Just as words like “terrific” and “awesome” lost their punch, linguistic erosion is working overtime on the word “medieval.” From Britain’s Evening Times comes this story: “Bank Teller Taunted By Cabbage.”

It seems that when young Darren Murray’s bosses at the Bank of Scotland wanted to motivate him to overcome his crappy sales numbers, they chose to send him a message the medieval way–by drawing his face on a cabbage and putting it on his desk.

Representatives of Murray’s union Amicus were quick to call a spade a medieval spade, decrying the motivational strategy as medieval, unacceptable, and a smokescreen for bullies to hide behind.” John Nolan, the union’s national officer went further. “It is obscene that any organisation posting astronomical profits would allow management to resort to medieval tactics to squeeze every last penny out of vulnerable staff.”

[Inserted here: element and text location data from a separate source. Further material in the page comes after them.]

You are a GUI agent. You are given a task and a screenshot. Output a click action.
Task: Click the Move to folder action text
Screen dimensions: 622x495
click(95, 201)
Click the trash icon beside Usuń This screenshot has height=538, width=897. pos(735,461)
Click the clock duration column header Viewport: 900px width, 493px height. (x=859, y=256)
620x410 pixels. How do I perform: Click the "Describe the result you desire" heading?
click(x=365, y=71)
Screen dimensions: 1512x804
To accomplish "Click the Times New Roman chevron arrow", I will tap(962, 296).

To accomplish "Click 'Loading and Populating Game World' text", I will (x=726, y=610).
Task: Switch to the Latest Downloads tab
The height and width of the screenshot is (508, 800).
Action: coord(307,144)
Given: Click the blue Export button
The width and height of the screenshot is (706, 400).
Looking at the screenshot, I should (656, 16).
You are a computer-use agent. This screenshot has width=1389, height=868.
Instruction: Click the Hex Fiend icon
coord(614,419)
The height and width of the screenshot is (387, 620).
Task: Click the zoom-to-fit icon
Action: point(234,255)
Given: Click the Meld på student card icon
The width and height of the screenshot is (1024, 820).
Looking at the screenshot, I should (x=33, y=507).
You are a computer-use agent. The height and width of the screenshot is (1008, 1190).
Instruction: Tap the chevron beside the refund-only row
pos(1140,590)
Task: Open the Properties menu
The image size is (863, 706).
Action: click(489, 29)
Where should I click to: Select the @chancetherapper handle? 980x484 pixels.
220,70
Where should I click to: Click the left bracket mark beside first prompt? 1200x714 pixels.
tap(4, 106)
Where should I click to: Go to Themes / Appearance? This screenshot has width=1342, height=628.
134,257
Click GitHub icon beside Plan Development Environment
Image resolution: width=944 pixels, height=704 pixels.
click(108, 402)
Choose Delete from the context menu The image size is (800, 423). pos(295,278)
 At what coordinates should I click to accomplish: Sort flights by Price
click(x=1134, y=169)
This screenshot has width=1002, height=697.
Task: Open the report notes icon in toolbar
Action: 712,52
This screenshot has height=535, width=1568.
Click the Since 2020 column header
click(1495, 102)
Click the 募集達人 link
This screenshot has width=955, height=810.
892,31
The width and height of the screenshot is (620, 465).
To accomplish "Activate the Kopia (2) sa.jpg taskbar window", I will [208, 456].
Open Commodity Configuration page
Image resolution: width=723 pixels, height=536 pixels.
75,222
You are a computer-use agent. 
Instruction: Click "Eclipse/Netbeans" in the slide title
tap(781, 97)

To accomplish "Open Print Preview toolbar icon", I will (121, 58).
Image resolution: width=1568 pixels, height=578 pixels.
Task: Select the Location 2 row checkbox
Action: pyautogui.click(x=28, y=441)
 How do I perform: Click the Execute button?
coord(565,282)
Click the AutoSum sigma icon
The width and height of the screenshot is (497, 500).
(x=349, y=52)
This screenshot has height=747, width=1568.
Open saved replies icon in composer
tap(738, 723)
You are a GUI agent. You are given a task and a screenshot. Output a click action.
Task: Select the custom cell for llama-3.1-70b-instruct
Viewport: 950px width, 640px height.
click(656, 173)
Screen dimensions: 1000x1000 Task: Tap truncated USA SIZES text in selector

Normally, I’m Mr. Wet Blanked Medievalist when I see such casual usage of the word “medieval.” But in this case, what can I say? There is nothing more medieval than a good cabbage effigy.

It is well known that when William the Conqueror crossed the English Channel in 1066, he brought this foul custom with him to medieval England, which was known at the time as “Ye Olde Englande.” When taking stock of his new land for the Domesday book, William was known for taunting nobles whose properties weren’t worth enough by confiscating all their round vegetables and penning insults on them. In those days beets were preferred, of course, the cabbage not actually being attested until William’s son William Rufus was well into the tenth year of his rule. And actually drawing faces on cabbages instead of rhyming Latin insults did not really take hold until the rule of the master propagandist Edward I, the “Hammer of the Scots.” In the days of Longshanks, many a Scot did receive the terrible portent of a cabbage fashioned in their likeness. Truly, such terror has not been seen since mankind collectively clawed its way into the Renaissance.